THE JOHNS HOPKINS UNIVERSITY OFFICE OF NEWS AND INFORMATION 3003 N. Charles Street, Suite 100 Baltimore, Maryland 21218-3843 Phone: (410) 516-7160 / Fax (410) 516-5251

December 18, 1998 FOR IMMEDIATE RELEASE
MEDIA CONTACT: Glenn Small [email protected]

CIVIL WAR BATTLE PROVIDES MODERN LESSONS IN POLICE LEADERSHIP

Battlefield "staff rides" originated in 1870, when Gen. William T. Sherman used them as a way to go over what had happened during an engagement, to try to get inside the minds of the field commanders and to learn lessons that could be applied later. And until D-Day and the battle of Normandy in 1944, Gettysburg was the most studied battle for such staff rides.

It's still one of the most scrutinized battles, and military officers from around the world walk the Pennsylvania fields and ridges where 172,000 Union and Confederate troops clashed in three bloody and decisive days of fighting in July 1863.

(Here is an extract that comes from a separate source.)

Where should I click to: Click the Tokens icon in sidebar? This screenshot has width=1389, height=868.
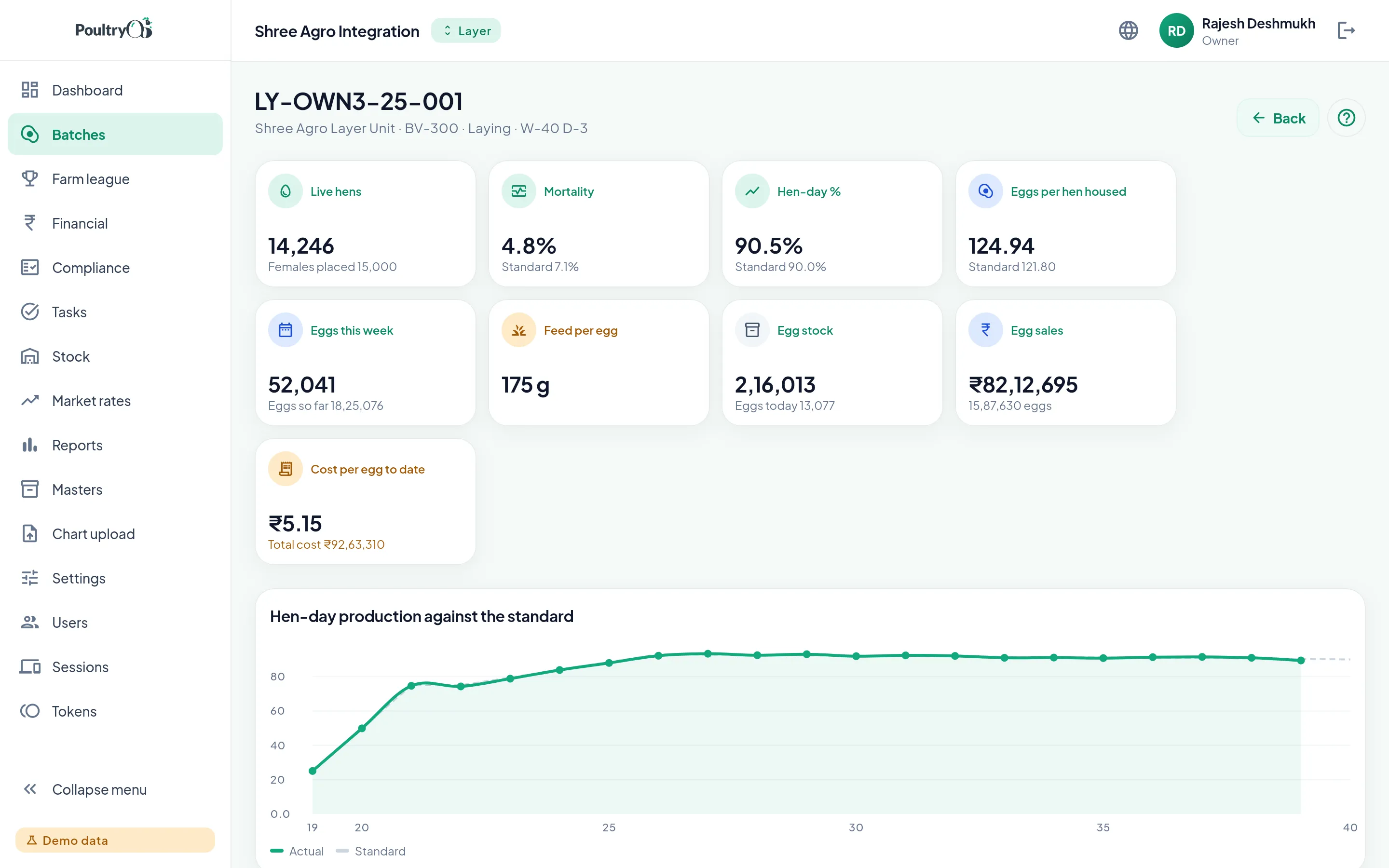30,711
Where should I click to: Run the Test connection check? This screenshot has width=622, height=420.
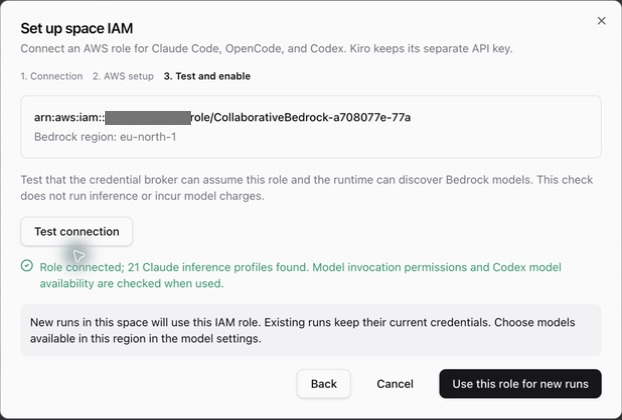tap(77, 232)
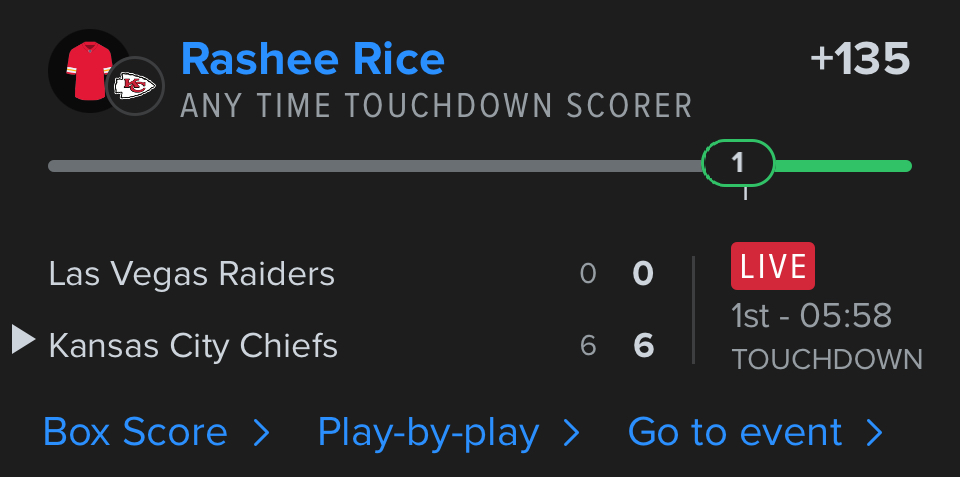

For graduate students in the Police Executive Leadership Program at The Johns Hopkins University in Baltimore, the staff ride at Gettysburg has become an annual feature of a leadership course that attempts to give police commanders a sense of what happened there -- what went right, what went wrong -- and why. It's a daylong attempt to reach back 135 years for lessons that can be applied to modern leadership and the complexities of contemporary organizations.

"All the lessons of leadership are there," said Sheldon Greenberg, a former police officer who directs the PELP program in the Johns Hopkins School of Continuing Studies, now in its fifth year. "You had bosses not listening to subordinates. You had commanders who were not in charge of some troops who said, 'I know you're not under my command, but I need you to do this.' You had commanders who thought, for the good of the corps, I'll just move over here, and they left huge gaps in the line."

On a recent afternoon, 25 second-year students in the PELP program -- all working police officers -- surveyed the battle of Gettysburg from the early shots fired on McPherson's Ridge to the bloody assaults on Little Round Top and Culp's Hill to the desperate, gallant assault called Pickett's charge.

The staff ride was put together by Patrick A. Martinelli, a senior faculty associate in the School of Continuing Studies and an instructor in the PELP program, and led by Gary Kross, a licensed battlefield guide.

Bill O'Toole, a Montgomery County police officer in the course, said he clearly saw that much of what the leaders at Gettysburg faced, modern police commanders face. One lesson: "Things never go according to plan. You have to be prepared to react and evolve."